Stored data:
-=-=-
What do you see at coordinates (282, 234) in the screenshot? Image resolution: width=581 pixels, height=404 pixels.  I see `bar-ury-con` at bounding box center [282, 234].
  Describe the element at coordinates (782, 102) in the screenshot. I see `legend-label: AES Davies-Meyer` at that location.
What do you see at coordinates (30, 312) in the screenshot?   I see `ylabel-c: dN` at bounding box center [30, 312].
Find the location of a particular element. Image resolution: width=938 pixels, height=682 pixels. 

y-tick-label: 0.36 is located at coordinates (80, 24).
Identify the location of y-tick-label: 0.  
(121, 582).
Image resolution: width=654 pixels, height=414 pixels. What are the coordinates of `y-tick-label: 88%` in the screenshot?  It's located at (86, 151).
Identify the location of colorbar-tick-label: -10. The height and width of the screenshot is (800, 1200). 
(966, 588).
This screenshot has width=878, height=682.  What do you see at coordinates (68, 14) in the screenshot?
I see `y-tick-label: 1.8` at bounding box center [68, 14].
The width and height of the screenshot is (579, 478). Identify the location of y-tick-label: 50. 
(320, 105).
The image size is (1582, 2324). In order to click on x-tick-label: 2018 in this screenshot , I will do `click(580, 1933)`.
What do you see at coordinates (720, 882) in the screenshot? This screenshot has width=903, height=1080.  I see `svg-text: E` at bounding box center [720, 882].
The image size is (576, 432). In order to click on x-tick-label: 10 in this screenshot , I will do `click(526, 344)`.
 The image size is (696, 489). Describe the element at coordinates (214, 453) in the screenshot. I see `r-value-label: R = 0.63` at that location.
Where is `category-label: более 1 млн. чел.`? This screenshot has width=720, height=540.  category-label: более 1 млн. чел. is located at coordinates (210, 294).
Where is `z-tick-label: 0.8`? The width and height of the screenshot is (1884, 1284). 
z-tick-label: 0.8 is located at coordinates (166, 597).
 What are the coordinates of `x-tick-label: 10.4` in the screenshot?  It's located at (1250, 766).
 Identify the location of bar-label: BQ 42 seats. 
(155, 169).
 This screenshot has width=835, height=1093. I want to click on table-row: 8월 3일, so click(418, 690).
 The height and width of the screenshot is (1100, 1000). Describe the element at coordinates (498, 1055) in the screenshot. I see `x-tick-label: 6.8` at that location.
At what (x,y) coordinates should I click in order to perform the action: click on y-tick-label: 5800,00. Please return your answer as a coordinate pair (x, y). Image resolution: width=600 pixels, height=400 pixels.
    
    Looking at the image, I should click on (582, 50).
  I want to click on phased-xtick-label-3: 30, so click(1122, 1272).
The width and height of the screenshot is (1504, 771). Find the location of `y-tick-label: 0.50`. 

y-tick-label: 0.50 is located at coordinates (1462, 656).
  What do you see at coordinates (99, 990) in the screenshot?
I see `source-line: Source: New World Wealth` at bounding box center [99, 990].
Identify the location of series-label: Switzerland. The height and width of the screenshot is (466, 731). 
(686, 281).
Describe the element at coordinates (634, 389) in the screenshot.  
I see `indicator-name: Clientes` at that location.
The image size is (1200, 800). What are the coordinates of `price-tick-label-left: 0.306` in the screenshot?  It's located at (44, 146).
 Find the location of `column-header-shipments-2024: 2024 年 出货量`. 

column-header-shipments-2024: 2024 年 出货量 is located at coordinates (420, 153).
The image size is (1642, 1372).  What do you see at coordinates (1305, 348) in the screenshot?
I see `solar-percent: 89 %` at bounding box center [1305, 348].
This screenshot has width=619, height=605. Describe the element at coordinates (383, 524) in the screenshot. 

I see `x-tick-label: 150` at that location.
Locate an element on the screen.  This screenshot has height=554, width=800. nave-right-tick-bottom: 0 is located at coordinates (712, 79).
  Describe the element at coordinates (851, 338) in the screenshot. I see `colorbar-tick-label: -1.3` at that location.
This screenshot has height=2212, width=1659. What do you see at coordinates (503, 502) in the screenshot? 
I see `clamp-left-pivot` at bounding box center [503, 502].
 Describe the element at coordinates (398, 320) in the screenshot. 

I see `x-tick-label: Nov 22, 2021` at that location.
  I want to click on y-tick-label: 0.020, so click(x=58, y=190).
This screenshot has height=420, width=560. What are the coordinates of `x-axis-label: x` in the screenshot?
-=-=-
#### [Problem statement]
Copy the lines of the records starting at the one containing "The image size is (576, 432)." and ending at the one containing "The height and width of the screenshot is (1100, 1000).", keeping every character as it appears.

#### [Answer section]
The image size is (576, 432). In order to click on x-tick-label: 10 in this screenshot , I will do `click(526, 344)`.
 The image size is (696, 489). Describe the element at coordinates (214, 453) in the screenshot. I see `r-value-label: R = 0.63` at that location.
Where is `category-label: более 1 млн. чел.`? This screenshot has width=720, height=540.  category-label: более 1 млн. чел. is located at coordinates (210, 294).
Where is `z-tick-label: 0.8`? The width and height of the screenshot is (1884, 1284). 
z-tick-label: 0.8 is located at coordinates (166, 597).
 What are the coordinates of `x-tick-label: 10.4` in the screenshot?  It's located at (1250, 766).
 Identify the location of bar-label: BQ 42 seats. 
(155, 169).
 This screenshot has width=835, height=1093. I want to click on table-row: 8월 3일, so click(418, 690).
 The height and width of the screenshot is (1100, 1000). Describe the element at coordinates (498, 1055) in the screenshot. I see `x-tick-label: 6.8` at that location.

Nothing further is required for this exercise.